Identifiers
- Symbol: KCl_Cotrans_1
- Pfam: PF03522
- InterPro: IPR018491
- TCDB: 2.A.30

Available protein structures:
- Pfam: structures / ECOD
- PDB: RCSB PDB; PDBe; PDBj
- PDBsum: structure summary

= Electroneutral cation-Cl =

In molecular biology, the electroneutral cation-Cl (electroneutral potassium chloride cotransporter) family of proteins are a family of solute carrier proteins. This family includes the products of the Human genes: SLC12A1, SLC12A1, SLC12A2, SLC12A3, SLC12A4, SLC12A5, SLC12A6, SLC12A7, SLC12A8 and SLC12A9.

The K-Cl co-transporter (KCC) mediates the coupled movement of K^{+} and Cl^{−} ions across the plasma membrane of many animal cells. This transport is involved in the regulatory volume decrease in response to cell swelling in red blood cells, and has been proposed to play a role in the vectorial movement of Cl^{−} across kidney epithelia.
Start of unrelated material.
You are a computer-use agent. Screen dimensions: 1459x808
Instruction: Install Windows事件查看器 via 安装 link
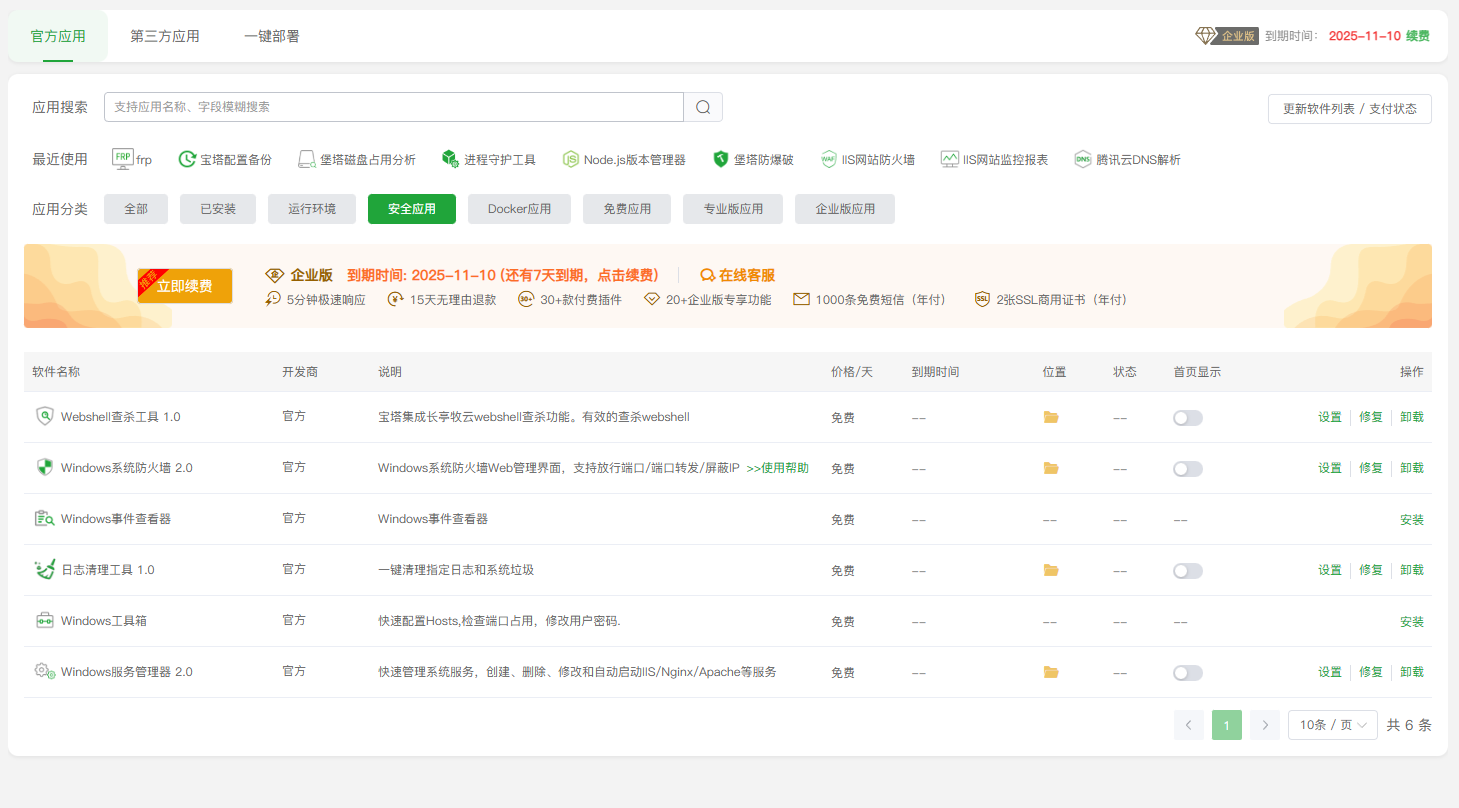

The transport process involves one for one electroneutral movement of K^{+} together with Cl^{−}, and, in all known mammalian cells, the net movement is outward.

The neuronal KCC subtype KCC2 is cell-volume insensitive and plays a unique role in maintaining low intracellular Cl^{−}concentration, which is required in neurones for the functioning of Cl^{−} dependent fast synaptic inhibition, mediated by certain neurotransmitters, such as gamma-aminobutyric acid (GABA) and glycine.
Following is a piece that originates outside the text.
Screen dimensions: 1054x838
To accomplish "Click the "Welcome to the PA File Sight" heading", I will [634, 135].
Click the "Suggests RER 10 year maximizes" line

Three isoforms of the K-Cl co-transporter have been described, termed KCC1 (SLC12A4), KCC2 (SLC12A5), and KCC3 (SLC12A6), containing 1085, 1116 and 1150 amino acids, respectively. They are predicted to have 12 transmembrane (TM) regions in a central hydrophobic domain, together with hydrophilic N- and C-termini that are likely cytoplasmic. Comparison of their sequences with those of other ion-transporting membrane proteins reveals that they are part of a new superfamily of cation-chloride co-transporters, which includes the Na-Cl and Na-K-2Cl co-transporters. KCC1 and KCC3 are widely expressed in human tissues, while KCC2 is expressed only in brain neurons, making it likely that this is the isoform responsible for maintaining low Cl^{−} concentration in neurons. A study in the model organism C. elegans found that the KCC3 ortholog functions in glial cells to regulate animal behavior.

KCC1 is widely expressed in human tissues, and when heterologously expressed, possesses the functional characteristics of the well-studied red blood cell K-Cl co-transporter, including stimulation by both swelling and N-ethylmaleimide. Several splice variants have also been identified.
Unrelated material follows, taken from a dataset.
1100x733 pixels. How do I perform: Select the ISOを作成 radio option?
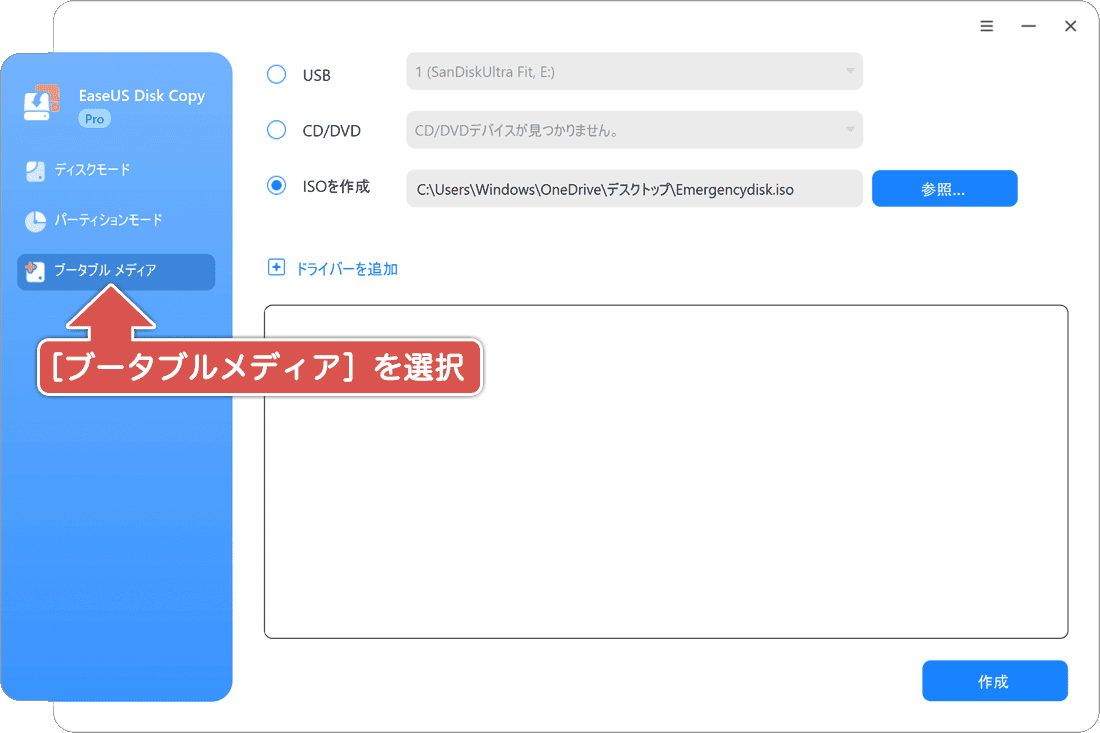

KCC3 is widely expressed in human tissues and, like KCC1, is stimulated by both swelling and N-ethylmaleimide. The induction of KCC3 is up-regulated by vascular endothelial growth factor and down-regulated by tumour necrosis factor. Defects in KCC3 are linked to agenesis of the corpus callosum with peripheral neuropathy. This disorder is characterised by severe progressive sensorimotor neuropathy, mental retardation, dysmorphic features and complete or partial agenesis of the corpus callosum.